William Henry Jamerson walked out of prison a free man and later walked away from City Hall with a staggering $26.25 million settlement. Now, his legal team says the State of Oklahoma will not cut him the much smaller statutory check he is still entitled to as an exonerated man.
Attorney says state refused to cut a check
Jamerson’s lead lawyer, Dan Smolen, says he sent a formal notice to the Oklahoma Attorney General’s Office seeking the $50,000-a-year wrongful-incarceration award and got radio silence in return. That non-response, he says, prompted his team to file a claim. As reported by KJRH, Smolen said, “The state is on the hook for the statutory amount of $50,000 per year, and they’re simply just refusing to pay it.”
City already paid a record settlement
According to a Tulsa City Council resolution, the council signed off on a lump-sum $26.25 million payment to Jamerson in November 2025 to end his federal civil-rights lawsuit. Council documents show an agreed judgment was entered in U.S. District Court and ordered that the money be paid from the city’s sinking fund to Jamerson and his attorneys. That landmark settlement came after a judge vacated Jamerson’s 1991 convictions when DNA testing ruled him out as the source of the biological evidence at the heart of the case.
The law and the math
Oklahoma revised its wrongful-incarceration statute in 2025 with HB 2235, which set compensation at $50,000 for each year a person was locked up for a crime they did not commit, along with extra provisions for time spent on parole or on death row, according to the Oklahoma Legislature’s text. Jamerson spent about 24 years in prison, which would come to roughly $1.2 million under the statute based on his time served.
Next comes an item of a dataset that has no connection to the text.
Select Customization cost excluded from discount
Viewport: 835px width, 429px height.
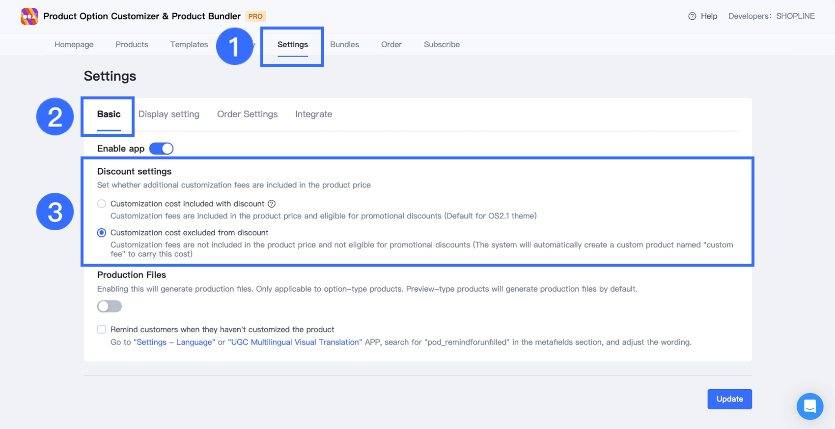pyautogui.click(x=102, y=233)
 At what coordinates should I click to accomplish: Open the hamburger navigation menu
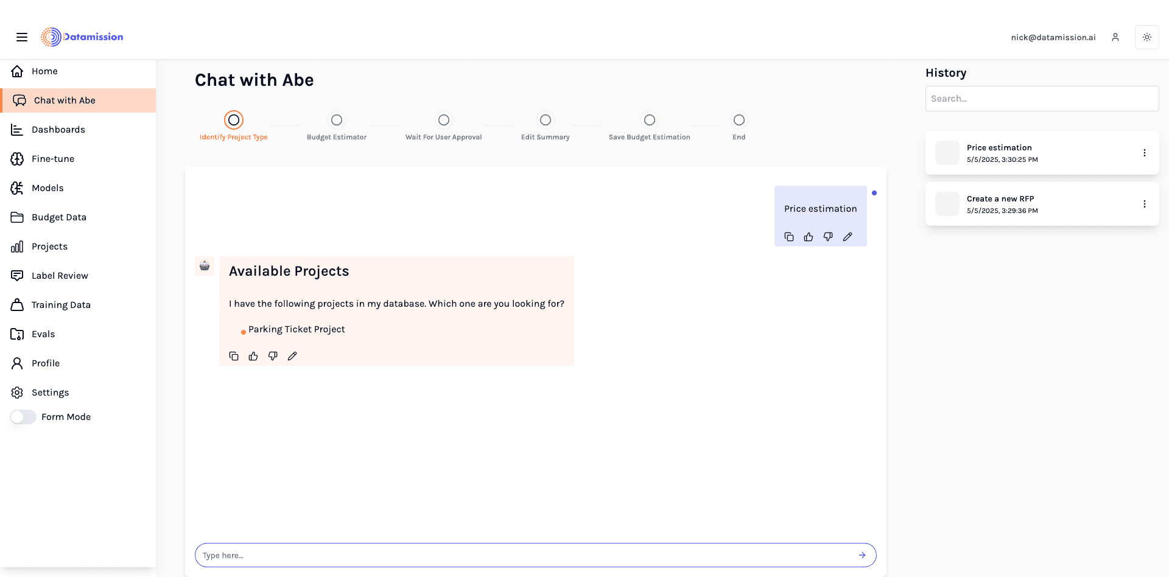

Allegations about evidence handling
In Jamerson’s complaint and in investigative records, Tulsa Police Department staff are accused of repeatedly telling defense lawyers and prosecutors that crucial biological evidence had been destroyed, even though related items later turned up during a property-room search. The National Registry of Exonerations and court filings describe how DNA testing of recovered slides cleared Jamerson by excluding him as the source. And, as KTUL noted, “to date, no one has been held to account over the evidence scandal.”
What happens next
Jamerson’s lawyers say they filed their claim only after the Attorney General’s Office declined to agree to the payment and failed to offer a clear explanation. The AG’s office told local reporters it would not comment on pending litigation. Tulsa County District Attorney Steve Kunzweiler told KTUL, “well, that’s for a court to make that determination.” The lawsuit will test whether the new statute creates something close to an automatic payout for someone judicially found actually innocent, or whether each claim will become a fresh fight with the state.
The case is poised to draw attention across Oklahoma as an early test of the 2025 law and of whether city settlements and state compensation truly function as separate remedies for people who were wrongfully locked up. Jamerson’s team frames the dispute as a matter of money and accountability, and it will now fall to local officials and the courts to decide how the new rules work in real life.